DC Circuit Tosses Challenge to EPA Over Smog Standards

WASHINGTON (CN) – The D.C. Circuit Tuesday tossed a petition filed by the Sierra Club and other groups who wanted to compel the Trump administration to adopt tougher regional smog standards.

The Sierra Club and National Parks Conservation Association claimed the Environmental Protection Agency violated clean air rules when it amended its regional haze regulations and weakened compliance standards that power plants built before 1977 are required to meet.

Under the Regional Haze Rule, states must impose “the best available retrofit technology” on the pollution-generating plants.

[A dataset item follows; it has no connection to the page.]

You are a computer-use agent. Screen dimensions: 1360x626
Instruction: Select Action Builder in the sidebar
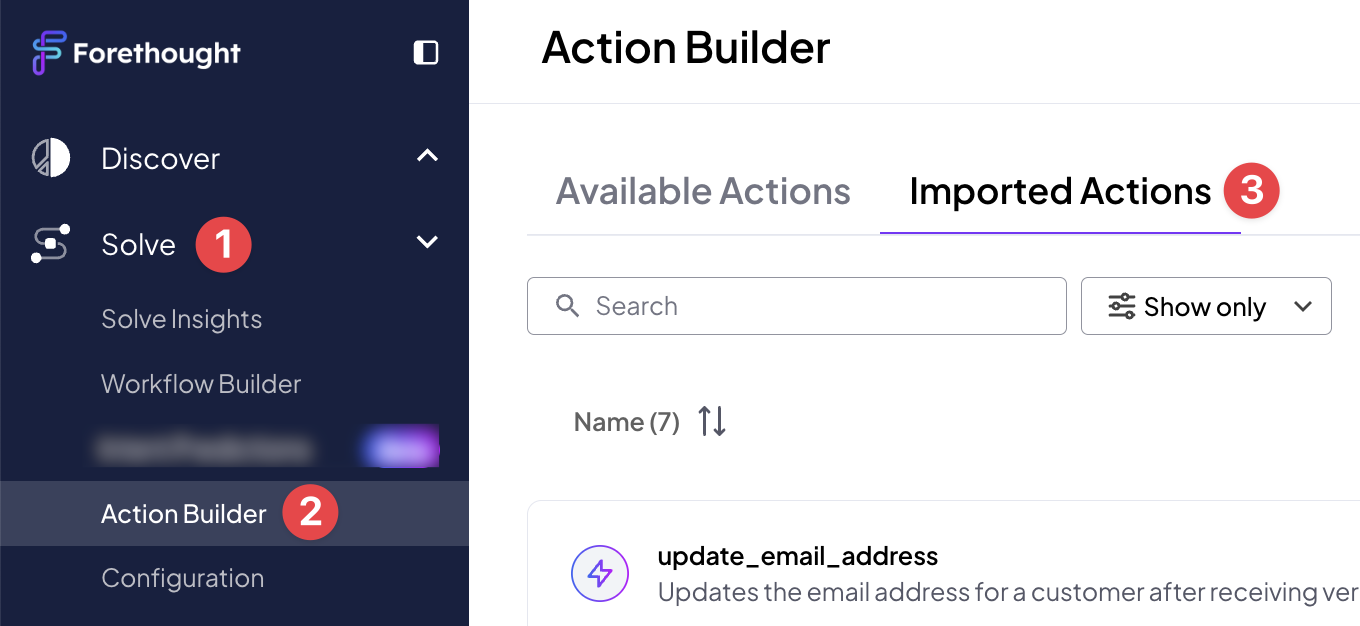[x=184, y=514]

The petitioners argued the EPA’s new rules are too weak and failed to stringently regulate polluters who skirted the rule by applying the bare minimum requirements to their plants rather than requiring them to install the agency-mandated “best available” pollution-killing technology instead.

At its core, the haze rule opened the door for states to pursue alternative approaches to easing air pollution, like cap-and-trade emissions.

But according to Senior U.S. Circuit Judge Stephen Williams, who wrote for the three-judge panel, the regional haze rule was spurred by a flawed standard known as the Clean Air Interstate Rule, or CAIR.

That standard was eventually vacated in 2008, and replaced with a similar mandate in 2011 known as the Cross-State Air Pollution Rule, or CSAPR.

“But, of course, without CAIR — which all parties agree is dead and beyond revival — there is no legal basis for a requirement that states control their sources at CAIR levels,” Williams wrote. “Indeed, for states that are not part of CSAPR, there is no legal basis for requiring states to participate in any haze-related interstate trading program.”

“We cannot order EPA to consider CAIR an alternative to [best available practices’ without resurrecting CAIR itself, a rule that we have already stricken and ordered to be vacated,” the opinion says.